Enabling Project-Based Learning with MATLAB, Simulink, and Target Hardware
Project-Based learning is extremely effective because students can see, hear, and touch what would otherwise be very abstract. In this webinar we will show you how MATLAB, Simulink, and the new support for low-cost target hardware can easily interface with a broad range of very affordable hardware and experiments to teach courses focused on:
- Circuit design
- Renewable energy
Users of Simulink can automatically generate stand alone applications to run in real-time on devices such as the Arduino, Raspberry Pi, and LEGO® MINDSTORMS® NXT without the need for either MATLAB Coder™ or Simulink Coder™. Using this new capability, we explore integrating simulation and hardware to show the following concepts:
- Reading sensors and writing to actuators
- Interactive prototyping of algorithms for control and signal processing
- Testing algorithms with physical hardware components
- Deploying real-time algorithms to stand alone hardware
- Integrating algorithms with robots and real-world systems
About the Presenter: Dr. Ye Cheng is a member of the Academic Technical Evangelist team at MathWorks helping faculty members better utilize MATLAB and Simulink for education and research.
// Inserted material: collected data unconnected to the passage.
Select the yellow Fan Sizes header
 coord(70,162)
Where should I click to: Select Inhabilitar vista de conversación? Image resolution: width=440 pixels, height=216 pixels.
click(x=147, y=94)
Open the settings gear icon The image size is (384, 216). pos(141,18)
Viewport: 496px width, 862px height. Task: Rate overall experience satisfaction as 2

She has several years of teaching experience in senior-level mechanical engineering laboratories. Ye holds Ph.D. and M.S. degrees in mechanical and aerospace engineering, focusing on advanced 3D imaging techniques for the study of turbulence and multiphase flow.
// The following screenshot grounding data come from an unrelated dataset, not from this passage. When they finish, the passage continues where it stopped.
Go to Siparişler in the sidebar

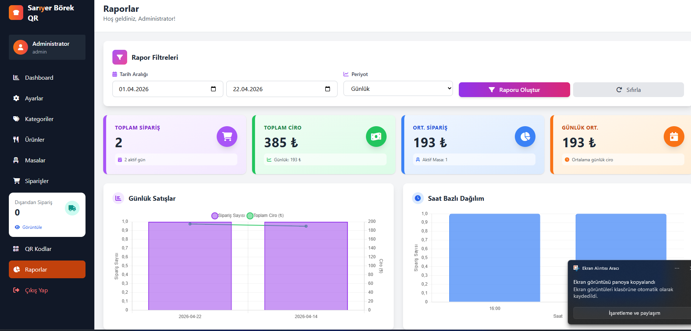37,181

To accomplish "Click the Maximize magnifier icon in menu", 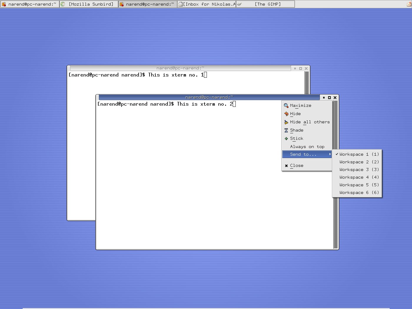I will pos(286,106).
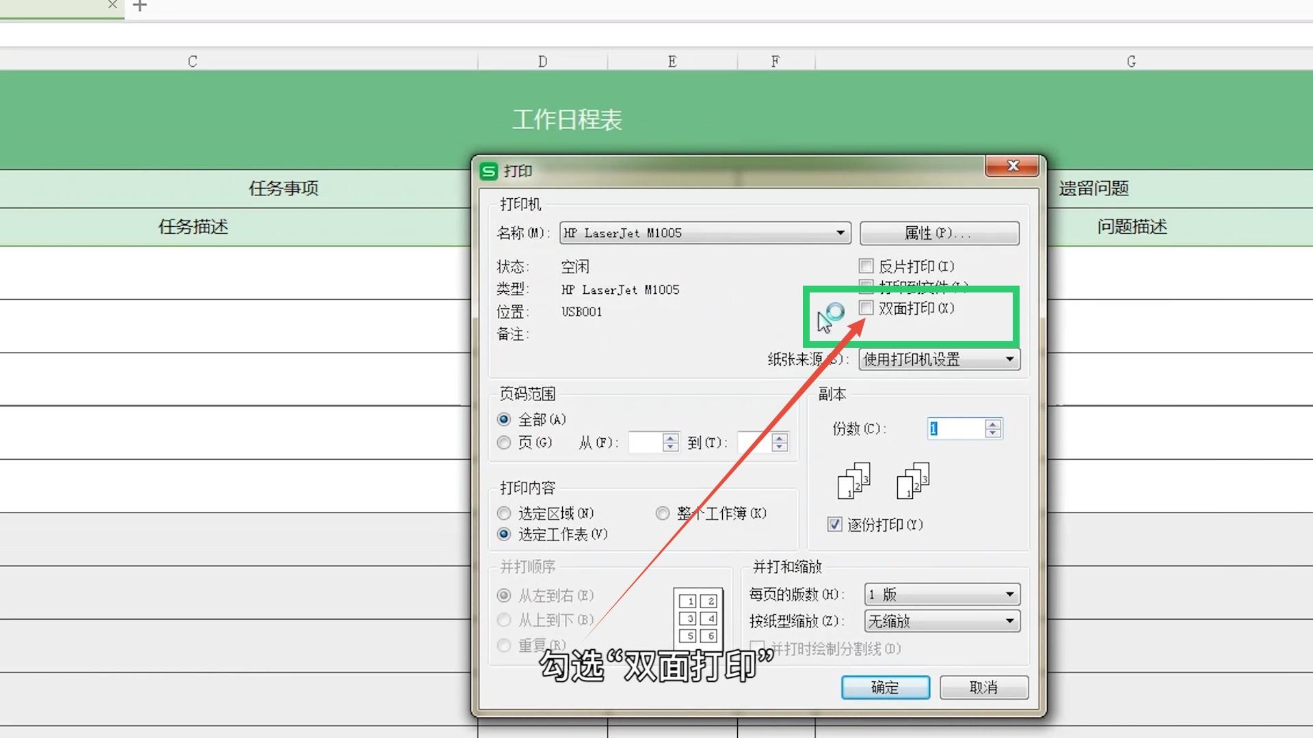The width and height of the screenshot is (1313, 738).
Task: Click the WPS icon in Print dialog title
Action: 488,171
Todd Atkins is a member of the Educational Technical Marketing team at MathWorks who is exploring how best to work with universities to help prepare the next generation of engineers and scientists. He has been on the technical staff for five years in a number of roles including support, development, and marketing.
Todd holds a B. S. and M. Eng. in electrical engineering and computer science from Massachusetts Institute of Technology. His research was in the fields of artificial intelligence and computer vision. Additionally Todd was a teaching assistant for MIT’s 6.001: Structure and Interpretation of Computer Programs course for three semesters.